In the church of the Saints Methodius and Cyril in Strumica today Metropolitan Nahum of Strumica celebrated Divine Liturgy. At the Liturgy, on the occasion of the veneration of this Sunday dedicated to the Adoration of the Holy Cross and in relation with today’s Gospel that proclaims the role of the cross in man’s unity with God, the Episcope addressed the faithful in the church with an edifying homily. In the homily His Eminence interpreted what in practice means ‘to bear one’s cross’, particularly dwelling upon the well-known call of Christ in this Gospel: “Whoever desires to come after Me, let him deny himself, and take up his cross, and follow Me. For whoever desires to save his life will lose it, but whoever loses his life for My sake and the Gospel’s will save it.”  (Mark 8:34-35).

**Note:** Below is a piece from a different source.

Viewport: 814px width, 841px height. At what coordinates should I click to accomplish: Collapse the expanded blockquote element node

Basic precondition to interpret this Gospel are the words of Christ (spoken in another place): those who are well have no need of a physician, but those who are sick. I did not come to call the righteous, but sinners, to repentance (Mark 2:17). This, for its part, implies that in order to start our spiritual life and growth, it is necessary we first understand we are sick, which our deeds, words, and thoughts reveal, especially if we judge ourselves against Christ, Who is our sole criterion. Thus, Christ came for the sick and the sinners, and all who think they are neither sick nor sinful have nothing to seek in the Church and nothing to seek from Christ. After we realise this, we see the passions that overpower us: pleasure-indulgence (satisfaction of all bodily desires); avarice (the desire to rake up money and property) with all its manifestations, such as mercilessness and hardness of heart; and vainglory, which manifests in our desire to be the first among people, others to obey us, we to command, and alike.

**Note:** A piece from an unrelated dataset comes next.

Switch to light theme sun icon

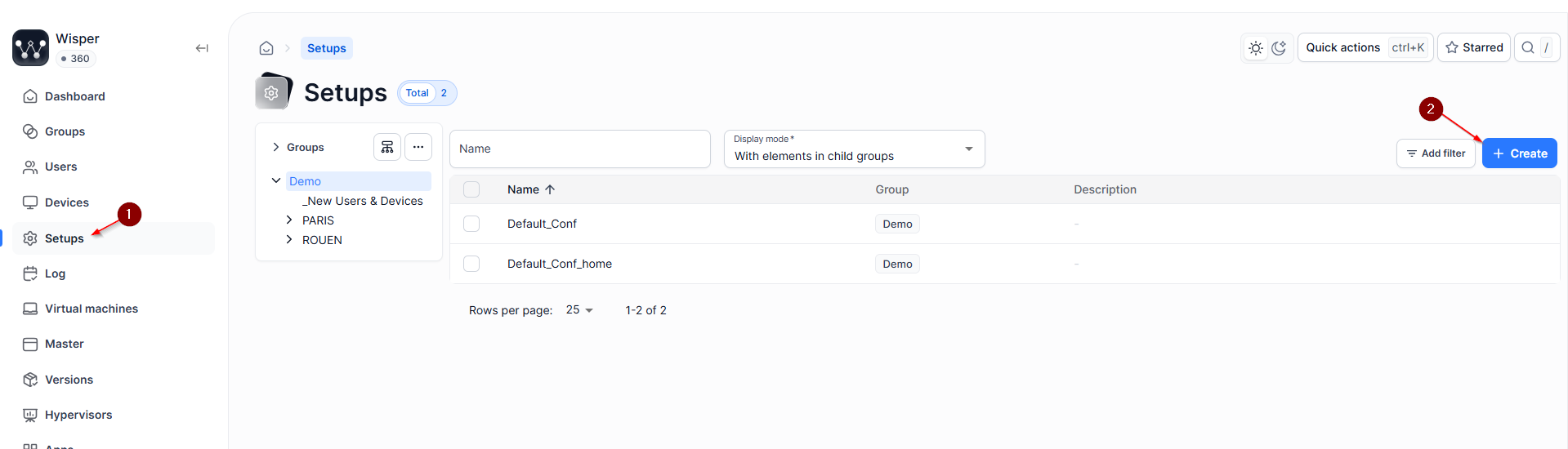[x=1256, y=48]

At the first degree of spiritual life ‘to bear one’s cross’ is to purify oneself from passions or more precisely to transform the passions. The mind-and-heart prayer beginning its course in the heart is a testimony the first degree has ended.

At the second degree ‘to bear one’s cross’ implies love for one’s enemies and staying in the practice of the mind-and-heart prayer, at which one exerts oneself to keep the mind all the longer collected in the heart. At the first degree the demon attacks us from within, through the passions we are captured by, whereas at the second degree the demon cannot attack us from within since our heart is no longer captured by the passions and therefore the one attacks us externally, through people.

Mainly, purification from the passions implies purification from the greatest and most significant passion – pride, that is, vainglory.

The struggle to purify the heart from the passions in the beginning seems rather difficult to us, but as we gain victories in it, the one will become ever more easy, until we reach that spiritual level to which are applicable the words of Christ: My yoke is easy and My burden is light.